I read this in yesterday's Jesus Calling entry. And it hit me. Hit me hard. I have a secret to share. One that I have only voiced with few. A secret that I am scared to share.
I am scared of the possibility of what may come. This question full of lies and pungent doubt creeps into my mind, "what if I am not healed?"It continues if I let it. And it wraps around my brain constricting my joy.

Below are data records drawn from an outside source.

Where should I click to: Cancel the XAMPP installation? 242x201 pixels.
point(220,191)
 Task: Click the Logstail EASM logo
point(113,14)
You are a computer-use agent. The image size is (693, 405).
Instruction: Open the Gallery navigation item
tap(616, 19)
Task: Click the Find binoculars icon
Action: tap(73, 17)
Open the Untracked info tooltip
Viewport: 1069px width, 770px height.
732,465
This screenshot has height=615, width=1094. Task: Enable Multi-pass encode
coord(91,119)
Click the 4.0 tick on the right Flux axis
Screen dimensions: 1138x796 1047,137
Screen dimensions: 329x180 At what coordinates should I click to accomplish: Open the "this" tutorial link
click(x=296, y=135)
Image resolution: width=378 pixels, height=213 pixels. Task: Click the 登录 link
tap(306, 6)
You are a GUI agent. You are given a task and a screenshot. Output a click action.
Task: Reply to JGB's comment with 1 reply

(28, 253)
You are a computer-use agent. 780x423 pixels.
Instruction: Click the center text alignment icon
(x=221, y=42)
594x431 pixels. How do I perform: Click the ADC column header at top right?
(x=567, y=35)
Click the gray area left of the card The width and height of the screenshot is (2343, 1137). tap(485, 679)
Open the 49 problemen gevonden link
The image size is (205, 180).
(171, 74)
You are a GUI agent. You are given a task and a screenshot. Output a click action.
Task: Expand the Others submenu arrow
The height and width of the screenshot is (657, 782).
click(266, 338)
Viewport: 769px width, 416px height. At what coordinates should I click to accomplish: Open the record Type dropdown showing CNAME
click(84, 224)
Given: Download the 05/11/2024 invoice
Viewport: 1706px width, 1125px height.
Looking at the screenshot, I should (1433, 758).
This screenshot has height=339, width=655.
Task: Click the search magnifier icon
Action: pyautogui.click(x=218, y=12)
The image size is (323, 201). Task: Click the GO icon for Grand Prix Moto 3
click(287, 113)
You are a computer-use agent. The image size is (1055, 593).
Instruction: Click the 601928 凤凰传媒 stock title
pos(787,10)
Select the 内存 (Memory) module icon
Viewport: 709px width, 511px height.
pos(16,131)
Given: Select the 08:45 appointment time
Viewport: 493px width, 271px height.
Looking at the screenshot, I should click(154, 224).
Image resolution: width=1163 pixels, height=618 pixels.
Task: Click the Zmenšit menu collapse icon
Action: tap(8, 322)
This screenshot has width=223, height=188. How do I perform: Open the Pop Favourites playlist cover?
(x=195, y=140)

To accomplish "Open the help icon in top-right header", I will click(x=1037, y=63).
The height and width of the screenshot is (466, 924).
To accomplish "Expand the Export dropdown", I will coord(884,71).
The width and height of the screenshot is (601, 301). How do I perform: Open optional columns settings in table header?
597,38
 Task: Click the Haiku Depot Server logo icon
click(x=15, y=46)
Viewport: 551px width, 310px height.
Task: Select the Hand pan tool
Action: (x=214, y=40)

What if I am just in remission? Chronic Fatigue syndrome doesn't just last 9 months... What if it will come back? What if I hit November 11th (Click here to read about that day I will always remember) ...And my body decides to remember what happened that day and after that far too literally. What if I am not healed?
Trust. Trust in Me.
These words are not just whispered but seem to be shouting out at me today as I sit by the river and rest in Him. Look to Him. Seek His beautiful face. And as I do these things, His voice - the voice of truth - stands out among the rest.
Trust. Trust in Me.
And so I sit in repentance and praise this morning. Holding open my hands and my heart. Opening my eyes to cry. To look up. And to fix my gaze upon Him again. My God who is always with me. Who never leaves nor forsakes me. And promises to give me a hope and a future.
So today is a day of redirection. Refocus. Re-trusting. And of resting in that faithful pursuing love that holds me now and forever. That I can trust and hold onto without fear.